(Beginning of The data)

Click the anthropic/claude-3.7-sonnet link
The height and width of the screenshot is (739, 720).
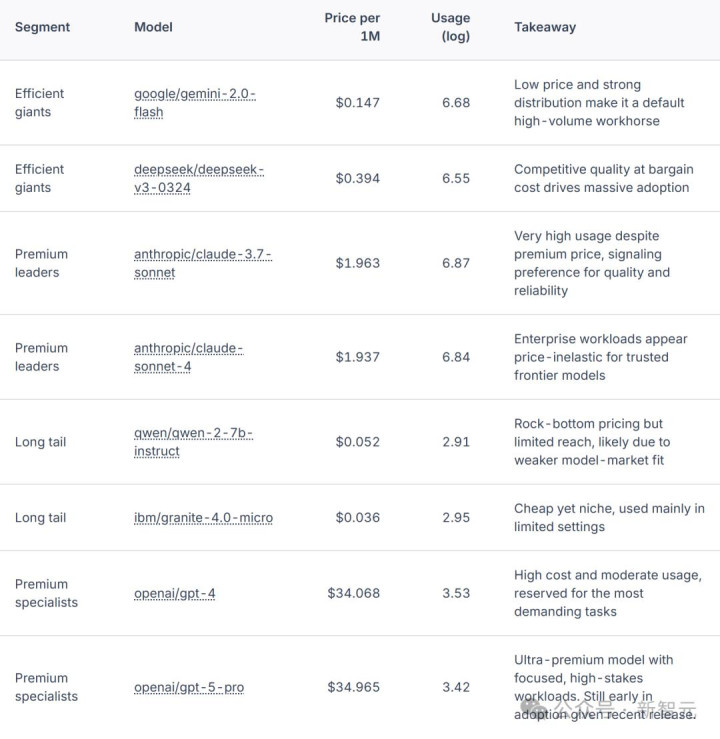pos(203,263)
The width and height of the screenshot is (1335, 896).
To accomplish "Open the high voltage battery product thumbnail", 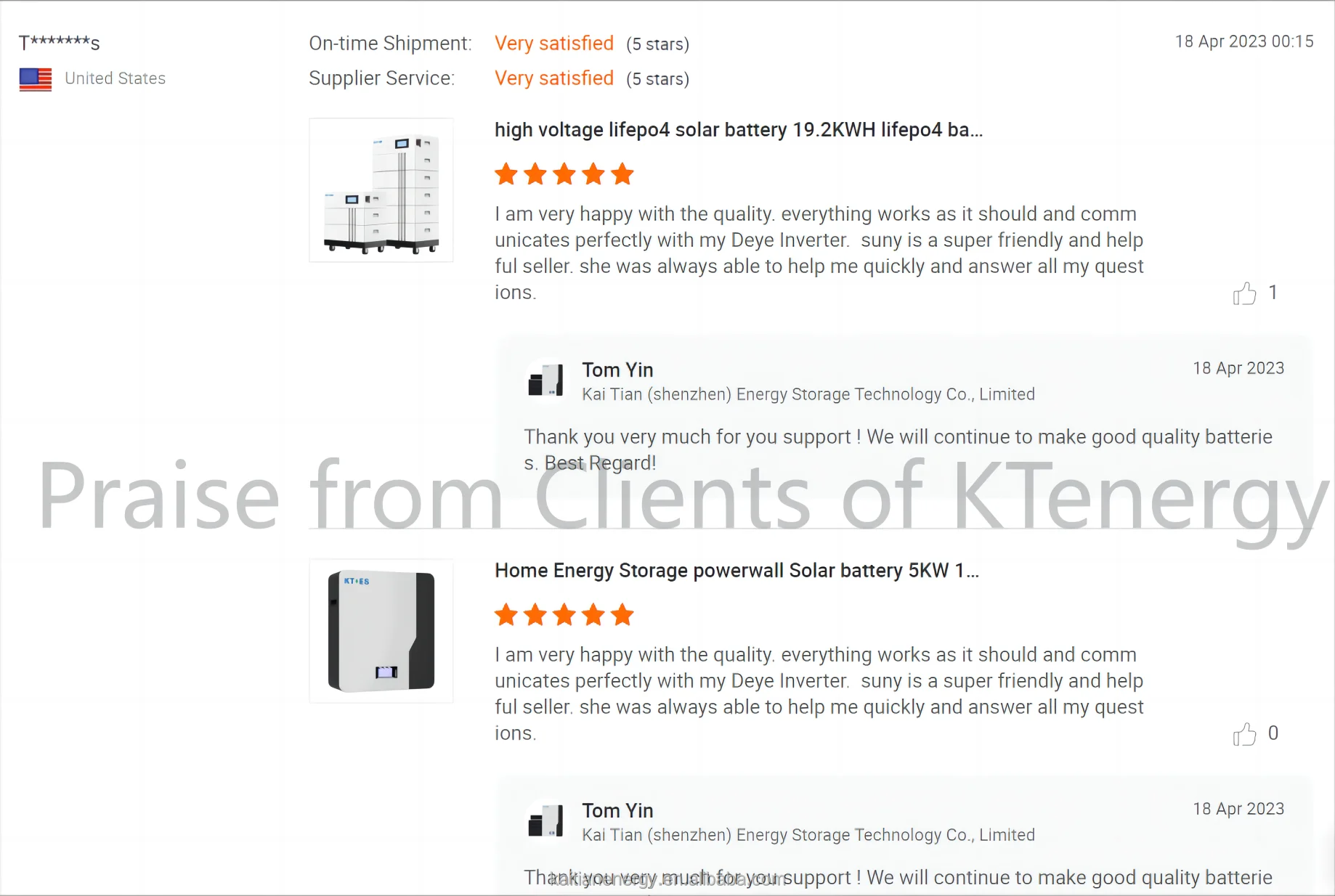I will [381, 190].
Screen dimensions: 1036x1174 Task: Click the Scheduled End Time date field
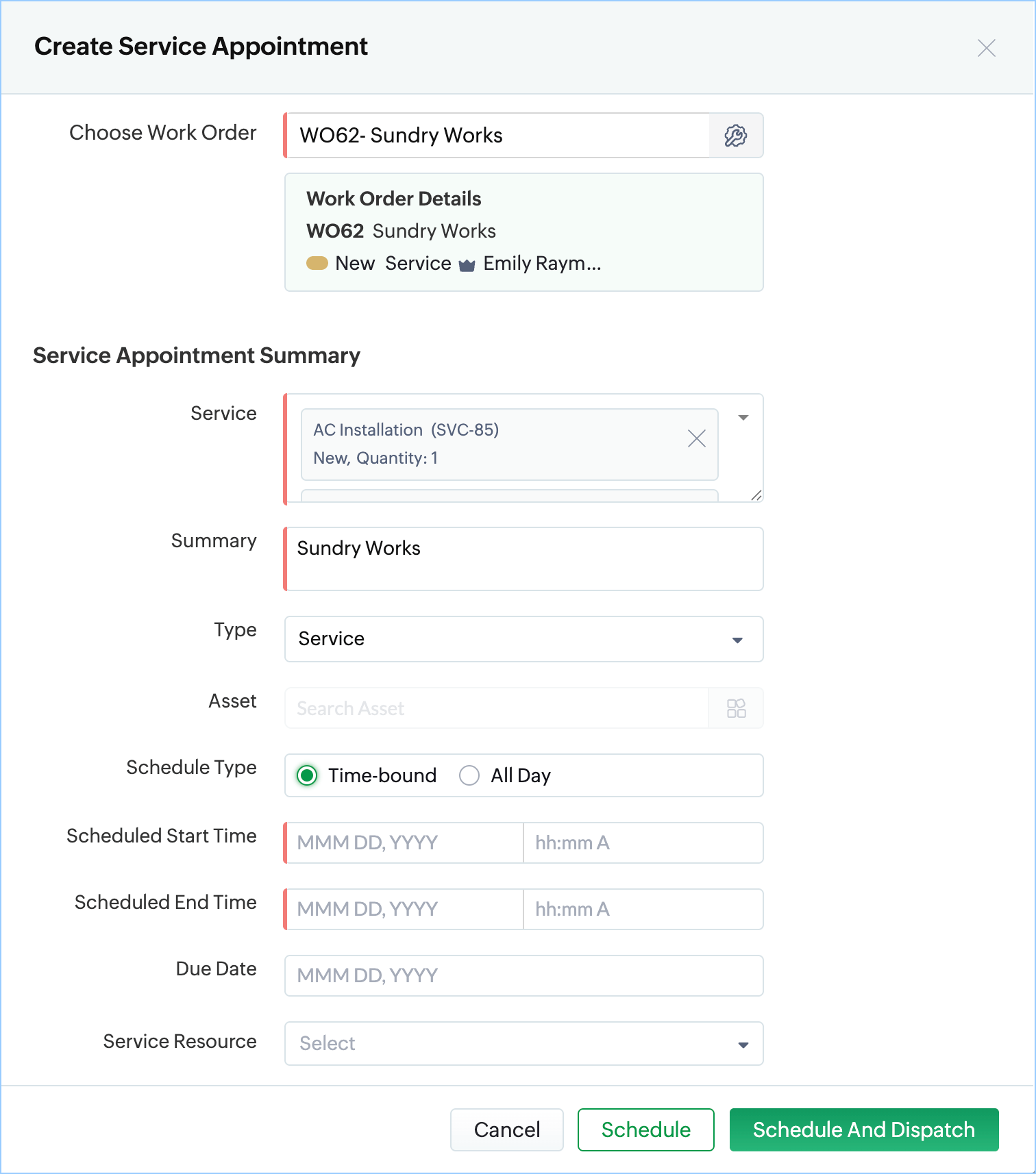point(404,909)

(End of The data)

Exercise aim
The final stretch of the data, from the line with "Screen dimensions: 1036x1174" through its last line, is to be retyped exactly; pictures are not part of the copy.

Exercise output
Screen dimensions: 1036x1174 Task: Click the Scheduled End Time date field
point(404,909)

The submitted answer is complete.